Does this mean reframing helps eliminate bias? Not entirely. It may introduce new biases, depending on how the LLM interprets the rephrased question. Could it lead to richer, more personalised responses, or does it create a new layer of distortion? This uncertainty adds complexity to survey analysis, forcing researchers to consider how much weight they give to LLM-assisted responses.
What About Language Barriers? Is Translation Fine?
In our meeting, we also discussed the role of LLMs in overcoming language barriers. For respondents whose first language isn’t English, using an LLM like ChatGPT as a translator can help them articulate their answers more clearly. In this case, as long as the LLM is being used purely for translation, the responses could still reflect the respondents' true sentiments.
But even here, we must tread carefully. The translation algorithms used by LLMs are not perfect and can sometimes subtly alter the meaning of a response. Are researchers accounting for this when they analyse survey results? How can we ensure the sentiment remains accurate, especially when respondents rely on AI to bridge the language gap?
Co-Occurrence Tables: Detecting AI-Generated Patterns
One powerful tool used in analysing survey data is the co-occurrence table, which identifies patterns of word association in respondents’ answers. When many respondents use LLMs like ChatGPT, the tables can reveal strong word associations that aren’t typically found in human responses. Whether the question has been reframed or not, phrases like “on the other hand” or “in conclusion” may appear with unusual frequency, signalling that an LLM may be at play.
The ability to detect these patterns gives researchers a way to filter out—or at least account for—AI-generated responses. But it also raises a larger question: How much is too much AI involvement in surveys? At what point do we start questioning the validity of the data itself, and how do we balance the benefits of AI in accessibility and ease with the potential drawbacks?
Where Do We Go from Here?
The rise of LLMs like ChatGPT is only going to grow, which means the challenges of AI-assisted survey responses will persist. So, how do we navigate this evolving landscape?
For one, researchers must develop new ways of spotting and mitigating LLM-generated responses. Co-occurrence tables, sentiment analysis, and keyword checks will be essential tools in the fight to preserve data integrity. But beyond detection, we need a broader conversation about how much LLM assistance is acceptable in survey responses. Should surveys explicitly discourage the use of AI tools? Or, should researchers simply adapt to this new reality and focus on filtering and adjusting data accordingly?
Moreover, the ethics of AI in survey analysis must be considered. If we allow LLMs to become too involved in respondents’ answers, we risk losing the authentic human voice that surveys aim to capture.
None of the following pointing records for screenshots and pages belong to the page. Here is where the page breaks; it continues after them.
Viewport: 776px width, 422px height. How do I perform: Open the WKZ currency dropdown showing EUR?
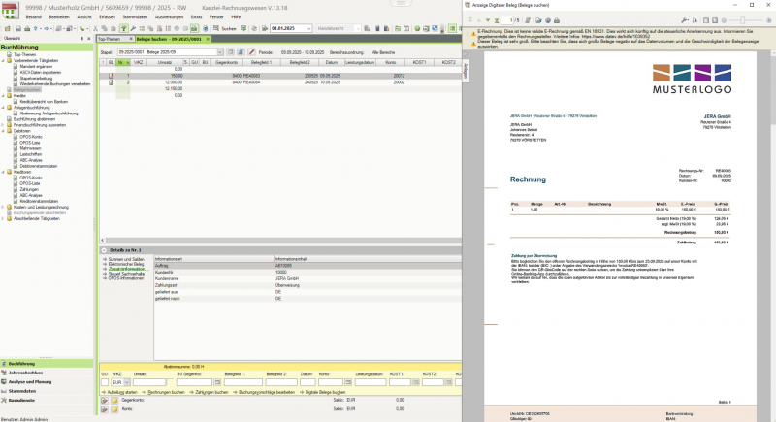(127, 382)
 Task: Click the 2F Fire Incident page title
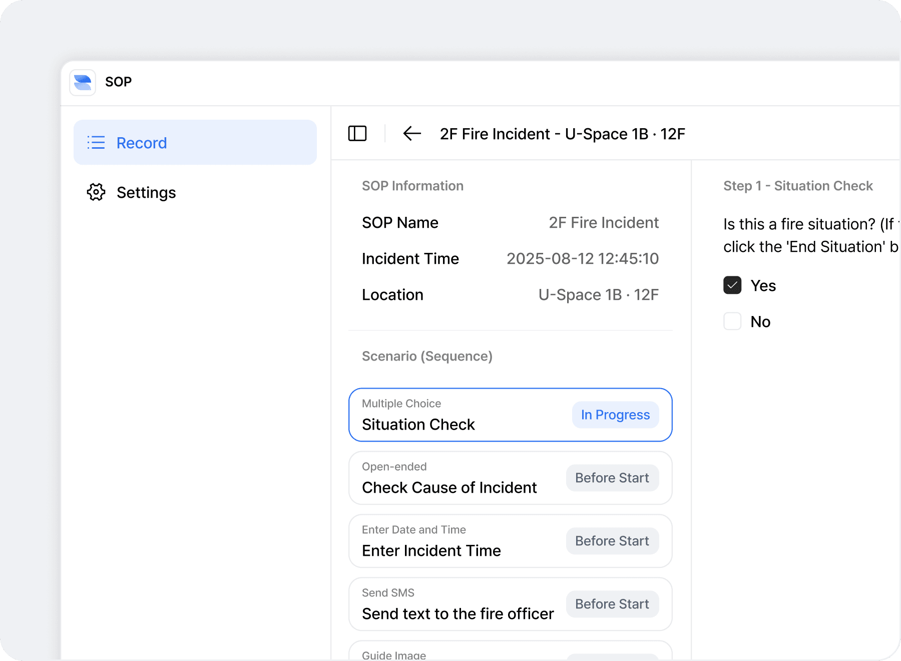click(x=562, y=134)
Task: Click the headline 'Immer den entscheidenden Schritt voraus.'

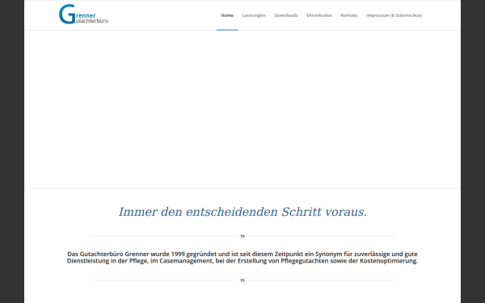Action: point(243,212)
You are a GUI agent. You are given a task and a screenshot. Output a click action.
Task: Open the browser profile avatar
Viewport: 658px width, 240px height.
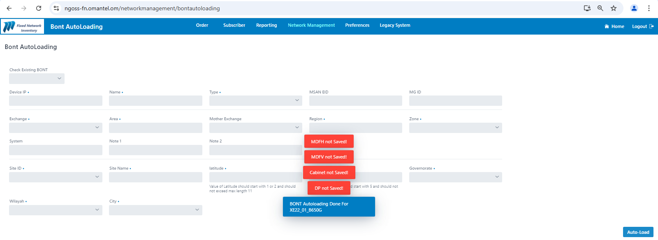coord(634,8)
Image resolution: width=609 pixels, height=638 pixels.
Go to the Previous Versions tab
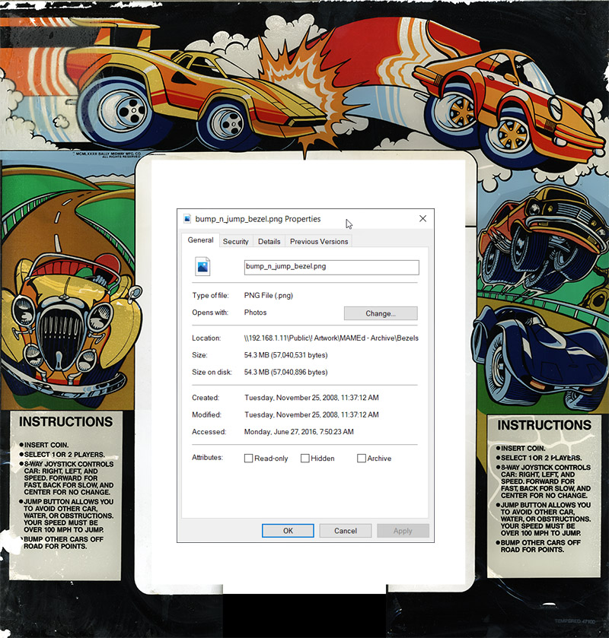[x=318, y=241]
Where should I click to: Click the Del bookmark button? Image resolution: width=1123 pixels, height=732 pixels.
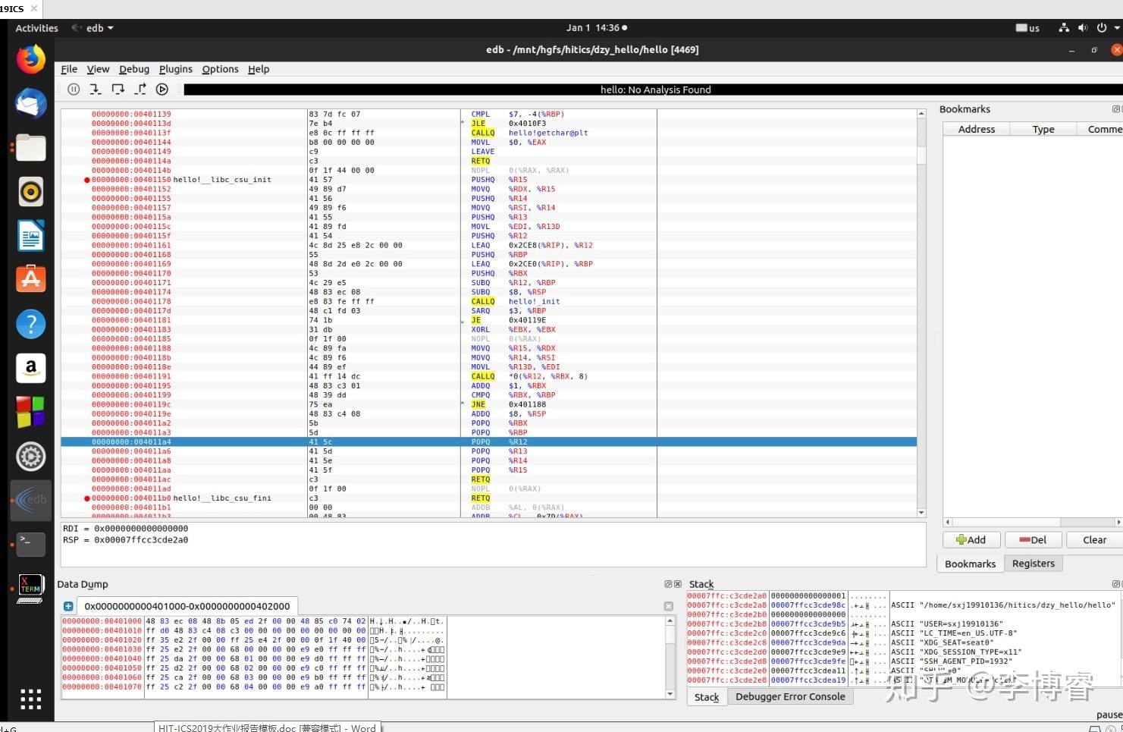coord(1033,540)
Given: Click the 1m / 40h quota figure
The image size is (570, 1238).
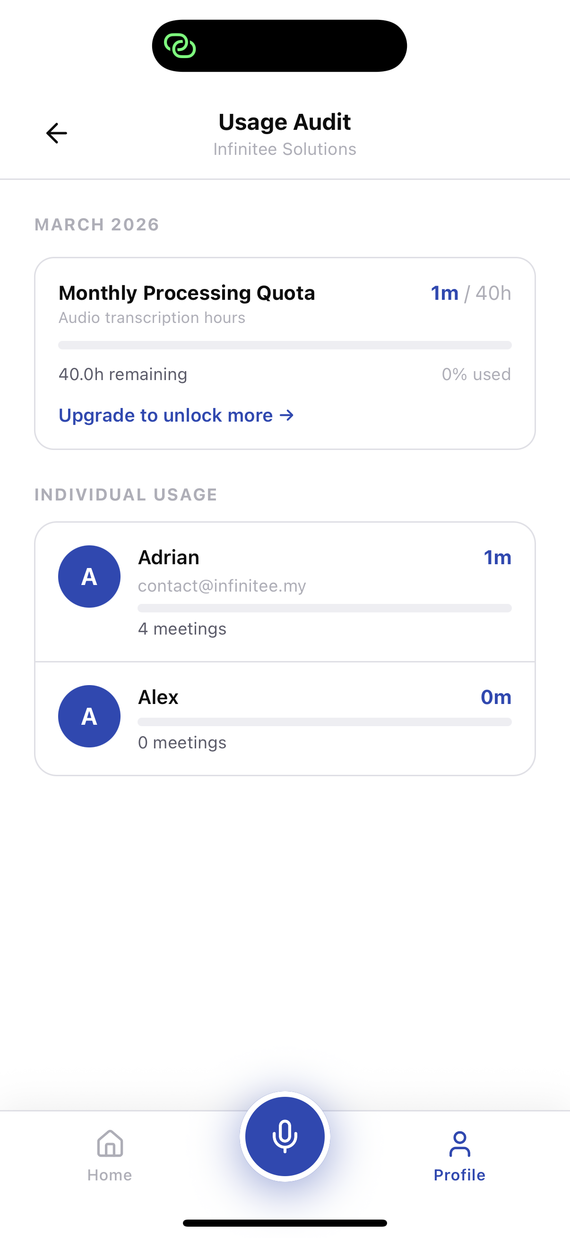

Meanwhile, ignoring AI’s growing presence could blindside researchers, leaving them with skewed data that no longer reflects reality.
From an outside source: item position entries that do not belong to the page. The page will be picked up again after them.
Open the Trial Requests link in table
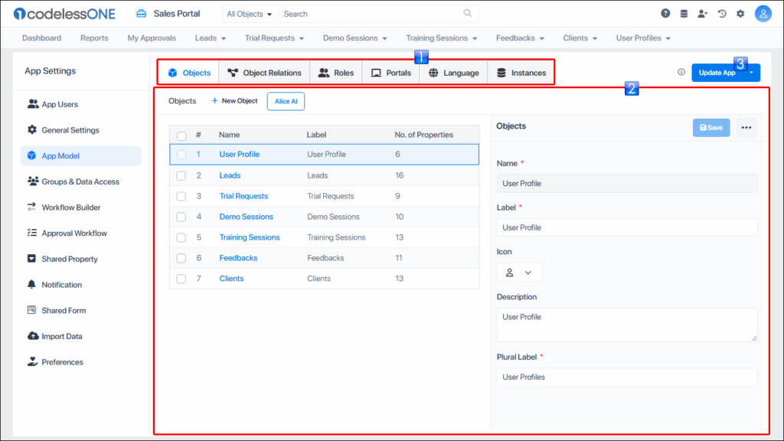This screenshot has width=784, height=441. pyautogui.click(x=243, y=196)
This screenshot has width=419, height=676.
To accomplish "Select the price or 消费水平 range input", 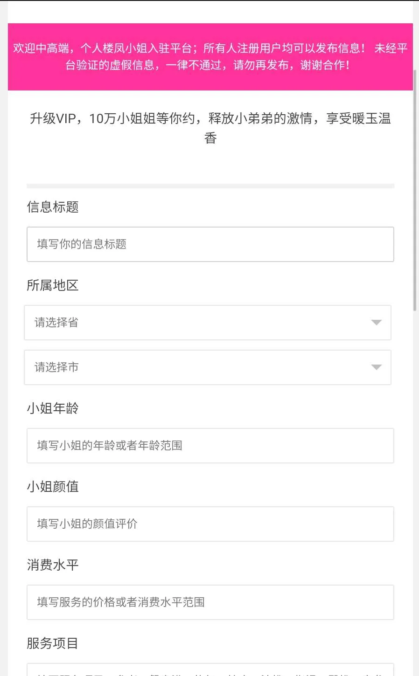I will point(210,602).

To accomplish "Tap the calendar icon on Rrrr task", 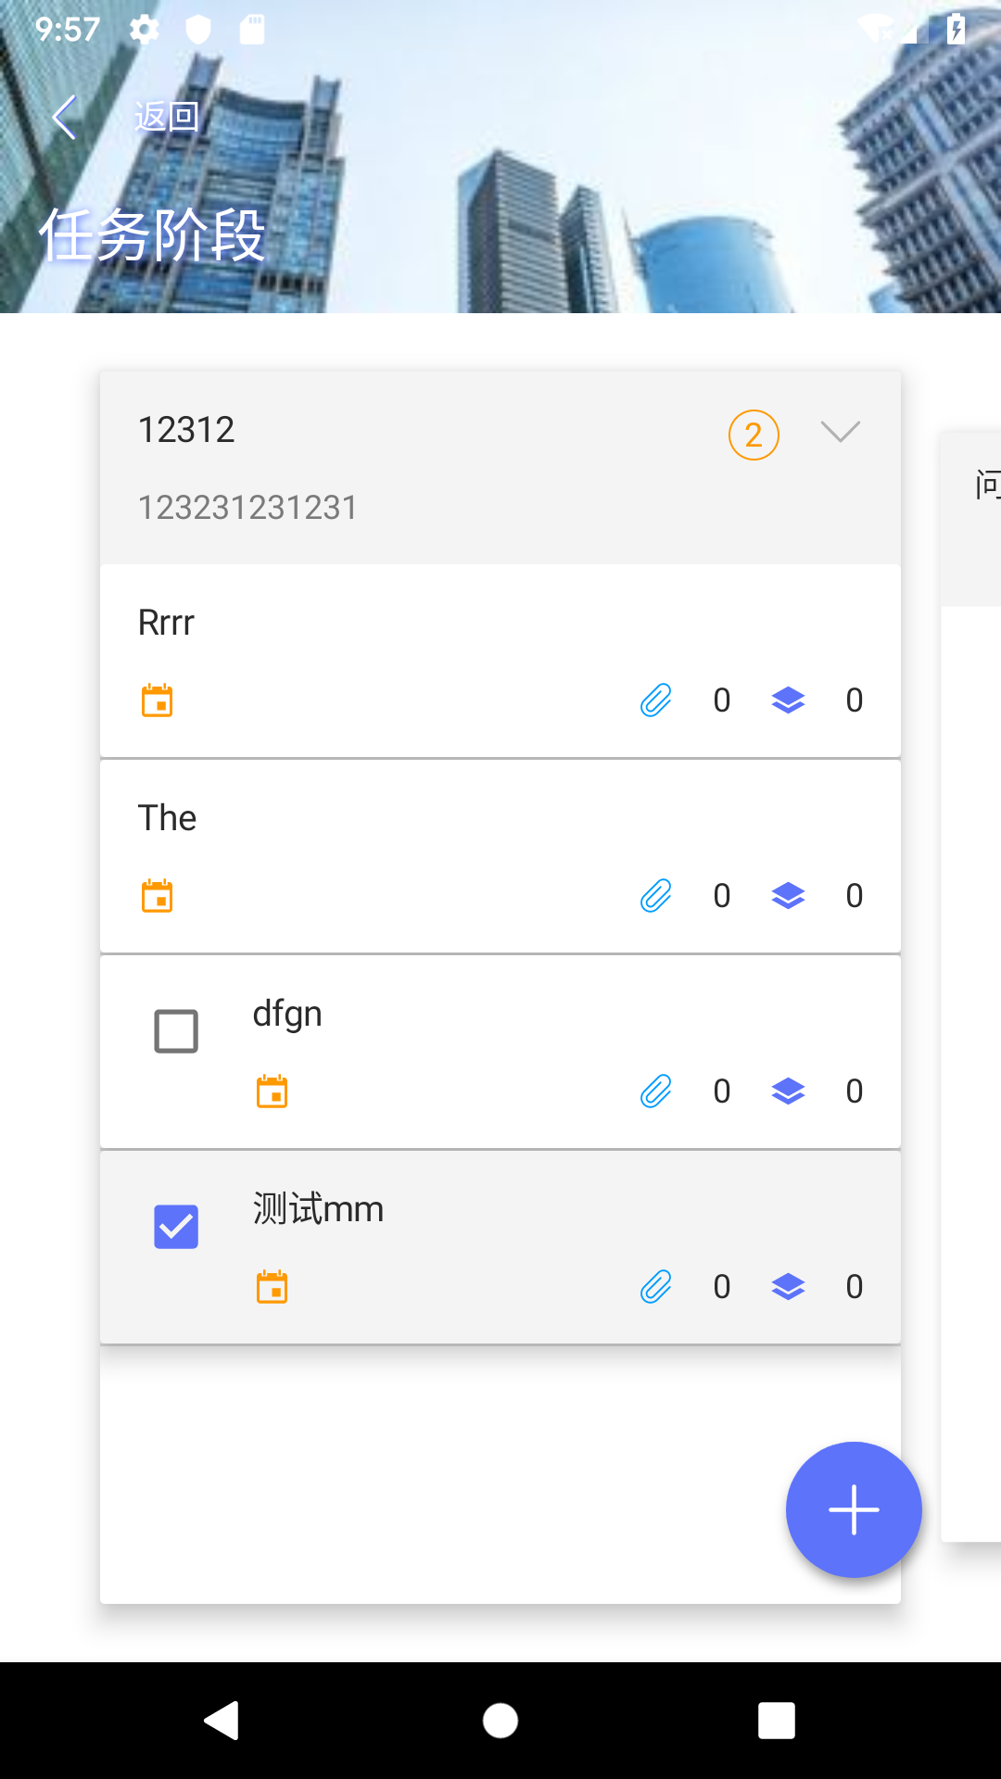I will click(x=158, y=700).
A Future Full of Questions
AI is becoming deeply embedded in everyday life and the task of survey analysis will undoubtedly become more complex. LLMs like ChatGPT offer incredible convenience and accessibility, but they also present new challenges in maintaining the integrity of data. The way we approach open-ended survey questions must evolve alongside this technology, keeping in mind the biases and pitfalls that AI can introduce.
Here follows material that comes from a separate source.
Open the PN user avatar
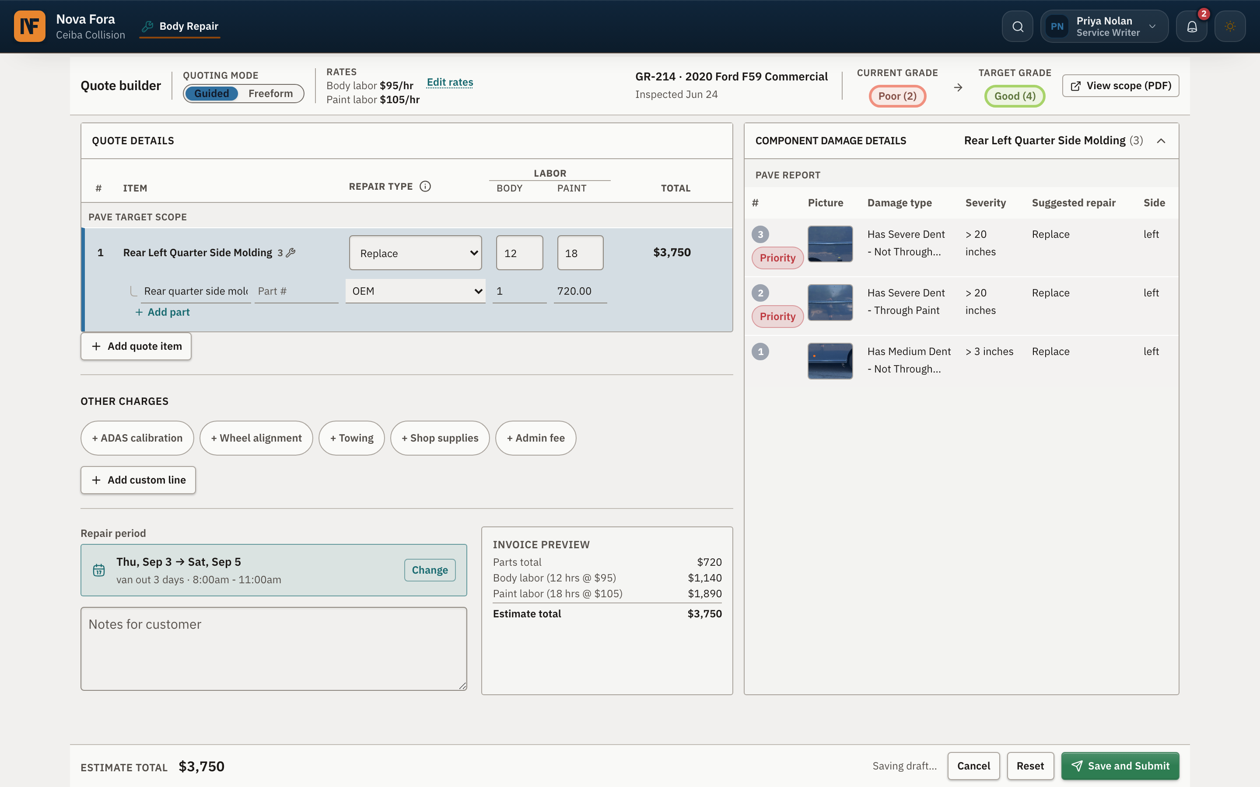1260x787 pixels. point(1057,27)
The future of survey analysis may well lie in how we adapt to these challenges. By developing new techniques to detect AI involvement, refining our understanding of framing bias, and considering the ethical implications, we can safeguard the value of human insight in surveys. As researchers, how do we find the right balance between leveraging AI’s benefits and mitigating its drawbacks? The answers to these questions will no doubt shape the future of survey research - I wonder who will answer them.